The #1 reason we see for controllers losing connectivity in the field is too much traffic on their subnet(broadcast/multicast) for example. Controllers have a firewall that will attempt to drop traffic if it exceeds certain boundaries. "show firewall | include Rate" will show the rates above which traffic is limited:
(Babarella) #show firewall | include Rate
Policy Action Rate Port
Rate limit CP untrusted ucast traffic Enabled 9765 pps
Rate limit CP untrusted mcast traffic Enabled 3906 pps
Rate limit CP trusted ucast traffic Enabled 65535 pps
Rate limit CP trusted mcast traffic Enabled 3906 pps
Rate limit CP route traffic Enabled 976 pps
Rate limit CP session mirror traffic Enabled 976 pps
Rate limit CP auth process traffic Enabled 976 pps
Rate limit CP vrrp traffic Enabled 512 pps
Rate limit CP ARP traffic Enabled 3906 pps
Rate limit CP L2 protocol/other traffic Enabled 1953 pps
Rate limit CP IKE traffic Disabled
"show datapath bwm" will tell you if that traffic has even been exceeded (the policed" column.
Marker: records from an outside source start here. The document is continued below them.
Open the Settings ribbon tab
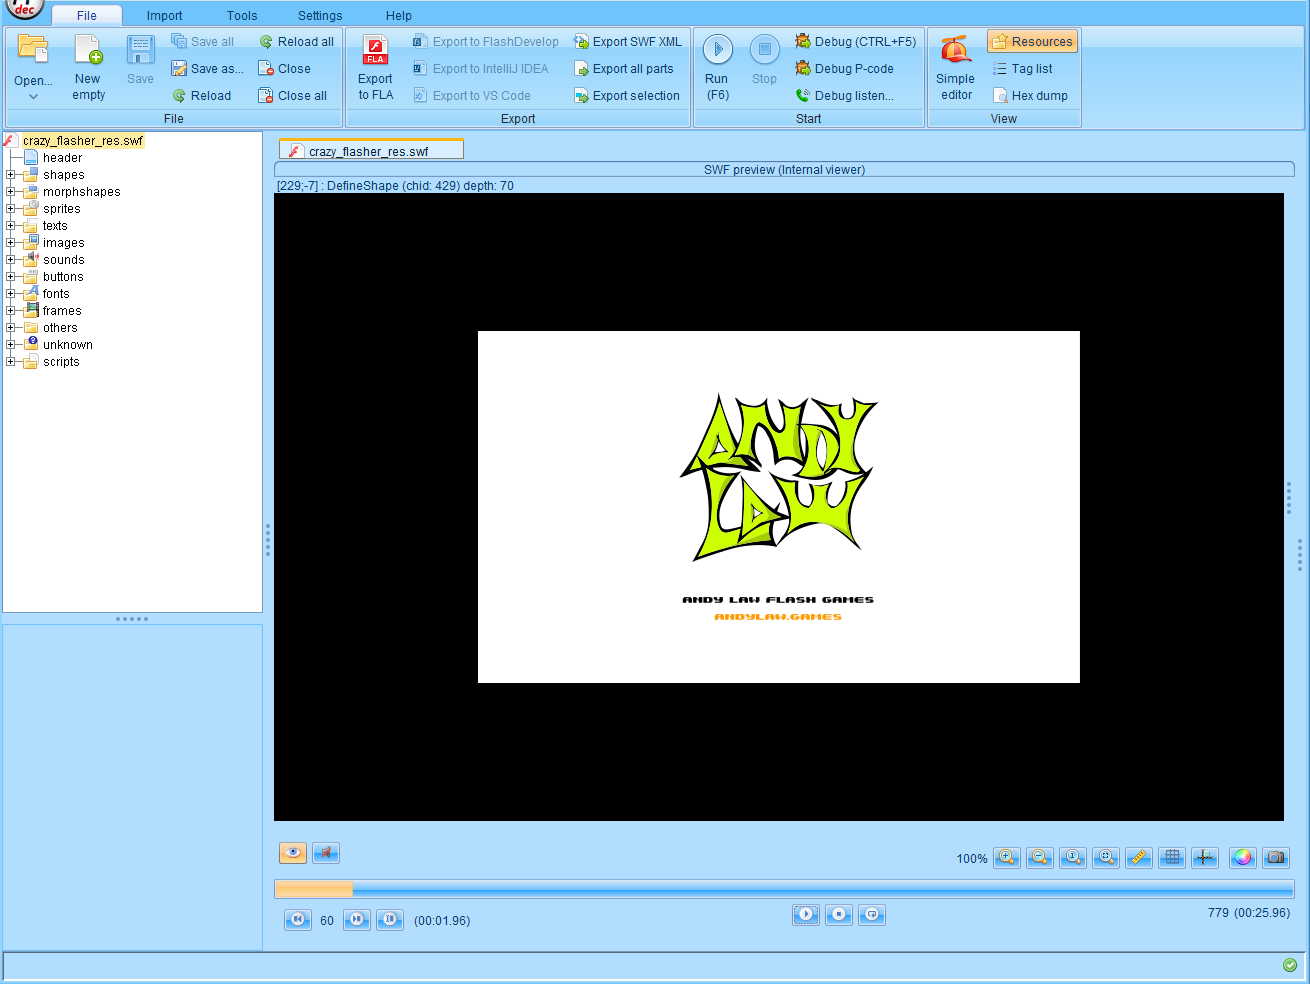The height and width of the screenshot is (984, 1310). pyautogui.click(x=320, y=16)
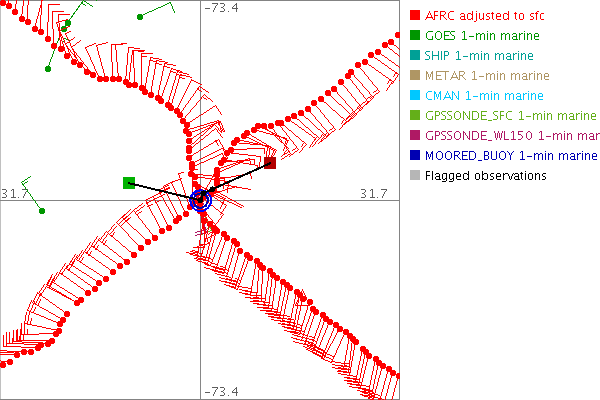Image resolution: width=600 pixels, height=400 pixels.
Task: Click the dark blue MOORED_BUOY legend square
Action: point(415,156)
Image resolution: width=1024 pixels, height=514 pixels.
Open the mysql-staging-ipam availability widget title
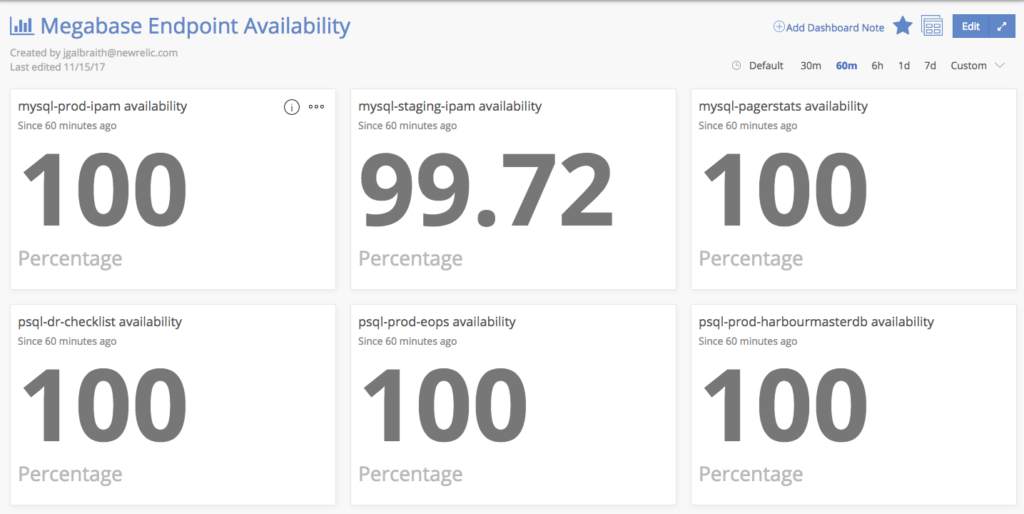(x=450, y=106)
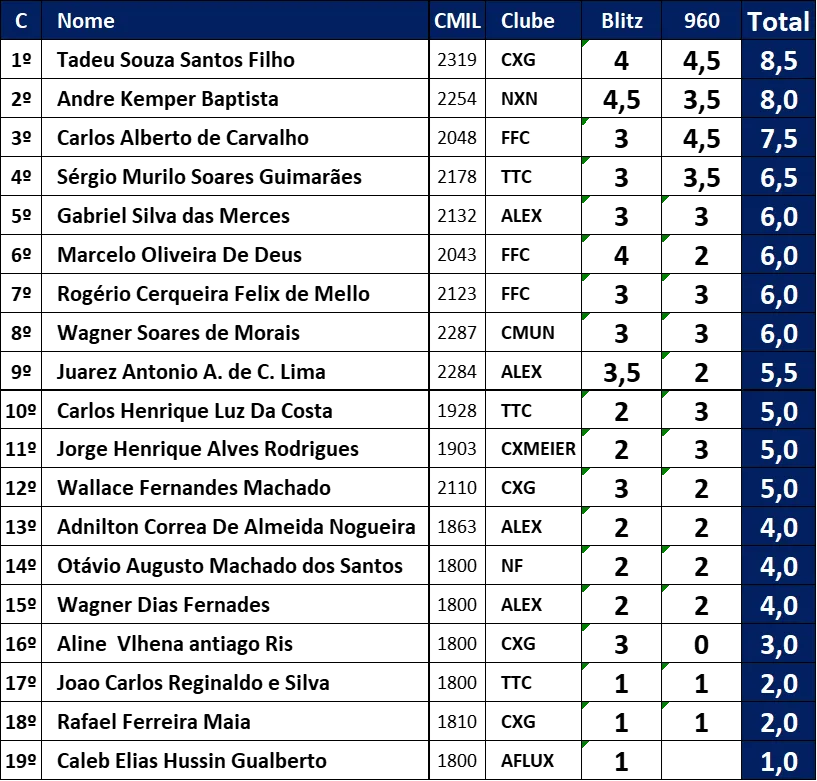Select the 960 column header
817x781 pixels.
tap(702, 21)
(Babarella) #show datapath bwm
Datapath Bandwidth Management Table Entries
-------------------------------------------
Contract Types :
0 - CP Dos 1 - Configured contracts 2 - Internal contracts
------------------------------------------------
Flags: Q - No drop, P - No shape(Only Policed),
T - Auto tuned
--------------------------------------------------------------------
Rate: pps - Packets-per-second (256 byte packets), bps - Bits-per-second
--------------------------------------------------------------------
Cont Avail Queued/Pkts
Type Id Rate Policed Credits Bytes Flags CPU Status
---- ---- --------- ---------- ------- ------------ ------- ------- ----------
0 1 9792 pps 0 305 0/0 4 ALLOCATED
0 2 3936 pps 0 123 0/0 4 ALLOCATED
0 3 65536 pps 0 2048 0/0 4 ALLOCATED
0 4 3936 pps 0 123 0/0 4 ALLOCATED
0 5 992 pps 0 31 0/0 4 ALLOCATED
0 6 992 pps 0 31 0/0 4 ALLOCATED
0 7 992 pps 0 31 0/0 4 ALLOCATED
0 8 512 pps 0 16 0/0 4 ALLOCATED
0 9 3936 pps 0 123 0/0 4 ALLOCATED
0 10 1984 pps 0 62 0/0 4 ALLOCATED
Long story short:
- Make sure the management subnet of your controllers are not in large broadcast subnets. In addition, avoid putting APs directly on your MD or MM management subnet; when broadcast and ARP traffic spikes, the MD or MM will protect itself by dropping useful traffic like VRRP and ARP necessary to communicate with outside components
- If you can, make the management subnet of your MM different from the management subnet of your MDs, so that the VRRP/Broadcast traffic are on separate subnets to avoid the same issue as above.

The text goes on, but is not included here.